Inca Route options: There are a number of ways to visit Machu Picchu, including catching a train or trekking on one of the alternative trails to Aguas Calientes – the town in the valley below Machu Picchu. But none of these alternatives is as popular and arguably as impressive as the Inca trail trek to Machu Picchu (aka Camino Inca or Camino Inka). Celebrated as Peru’s most famous hike, and one of the world’s most iconic trekking experiences, the classic Inca trek to Machu Picchu provides an awesome combination of sub-tropical Andean mountain environments, including cloud forest, alpine tundra and jungle, with an impressive array of Inca archaeological sites; some of which are worthy of a visit on their own! The ‘Classic’ trail is typically completed on a 4D/3N itinerary but can also can be lengthened by a day or shortened to a 2D/1N trek on the so-called ‘Short Inca Trail’. There is also an option to combine the Salkantay trek with the classic trail route for an epic and challenging 7D/6N adventure.

Some trekking companies depart from KM88, but this is rare as cars can only go as far at KM82. If you are travelling by train from Cusco it is possible to start from KM88, but the trail from this starting point joins up with the route from KM82 very quickly so there is no significant difference in the starting experiences. The total trek distance from KM82 to Machu Picchu is 45km (26 miles) and reaches a maximum altitude of 4,200m. It is a moderately challenging trek that can be completed by most people, as long as they are fit and well acclimatised (more on this below).
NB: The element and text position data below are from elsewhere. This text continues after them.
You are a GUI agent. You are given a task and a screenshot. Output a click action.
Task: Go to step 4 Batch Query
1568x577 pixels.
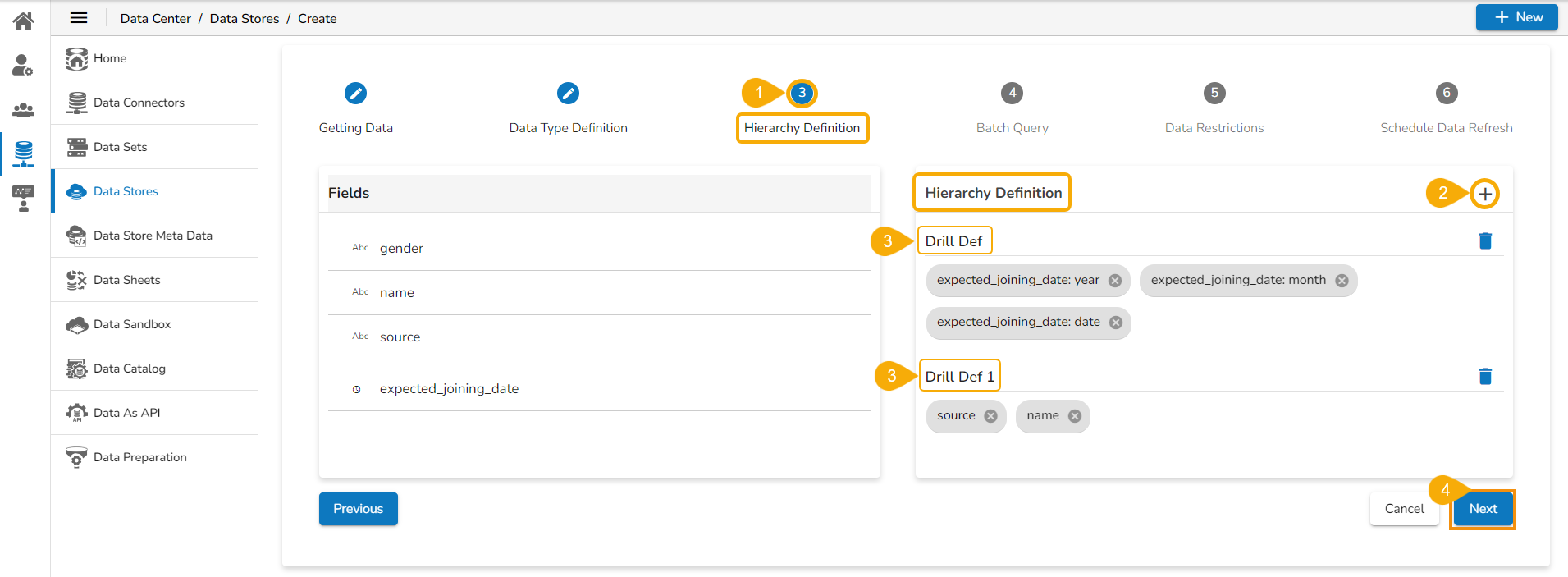tap(1012, 94)
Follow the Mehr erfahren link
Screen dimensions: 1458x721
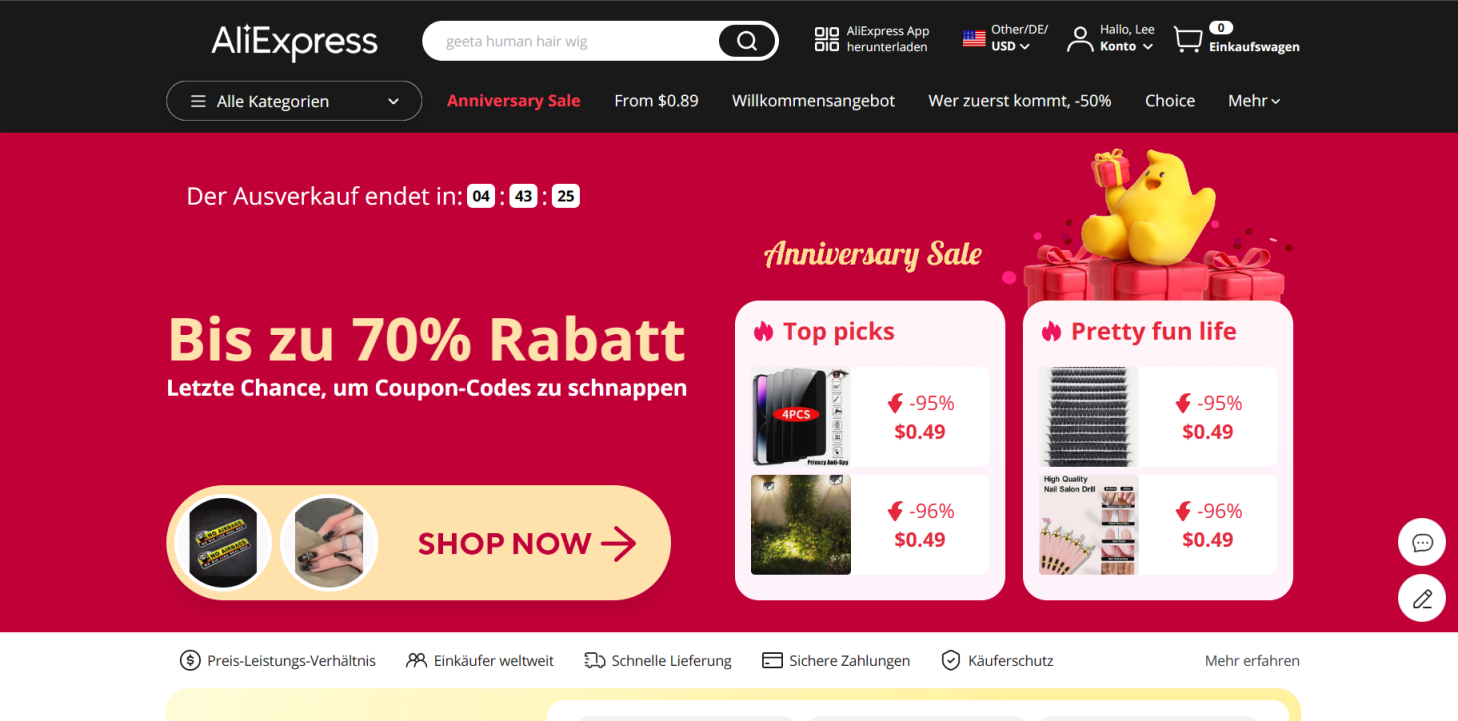[x=1252, y=660]
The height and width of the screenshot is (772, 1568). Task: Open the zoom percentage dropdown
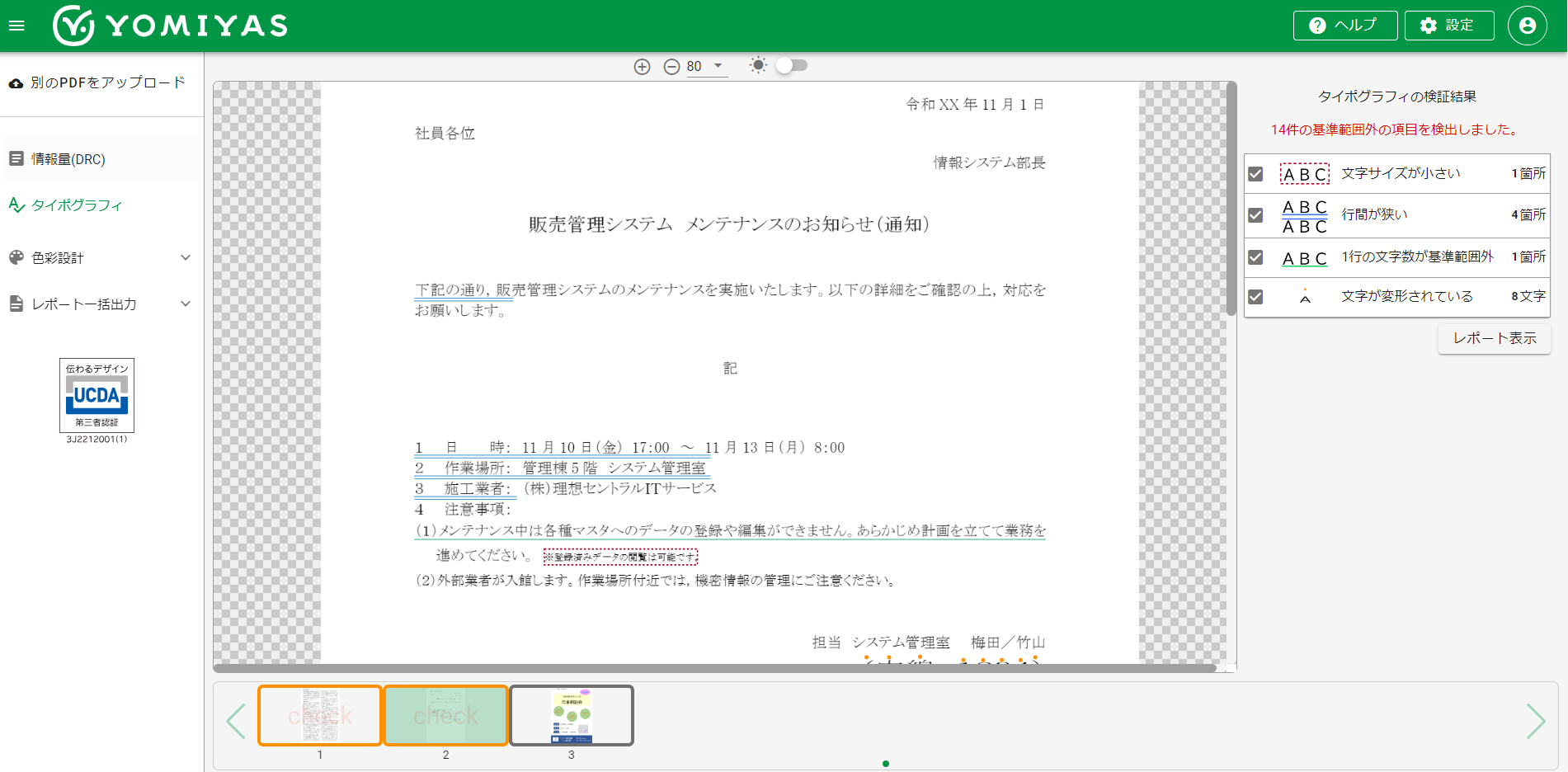click(x=718, y=66)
Note: the map is not to scale and the itinerary, particularly with regards to camping sites, can vary from tour company to tour company.

Inca Trail Permits: Permits for the Classic Trail route are tightly restricted and nearly all dates each year sell out months in advance. This applies to all operators! If you are looking to book onto the classic pilgrimage route and find permits sold out for your preferred dates we recommend you look for either a Lares trek or Salkantay trek.

Best time to hike the Inca Trail: Two seasons dominate the weather in the sub-tropical Peruvian Andes – the dry season runs from late April through to early October, and the wet season starts in late October and continues through to April. The Inca trail is busiest during the dry season months, particularly May-September. If you want to hike at this time in the year it is advised that you book your trek at least 6 months in advance. The dry shoulder months of March / April and October / November, can also make a good time for trekking, although the probability of rain is higher. Here is a schematic showing the average number of rain days per month in the Machu Picchu Sanctuary. December, January and February are the wettest months, and the Classic Inca Trail and Salkantay / Inca Trail Combo is in fact closed for maintenance in February (it is possible to trek the Short Inca Trail or any of the alternative treks to Machu Picchu during Feb). Temperatures in the region are fairly consistent throughout the year, with days reaching into the high 20 Celsius (70s and 80s Fahrenheit), and dropping into the low digits to sub-zero temperatures at night and in the early mornings.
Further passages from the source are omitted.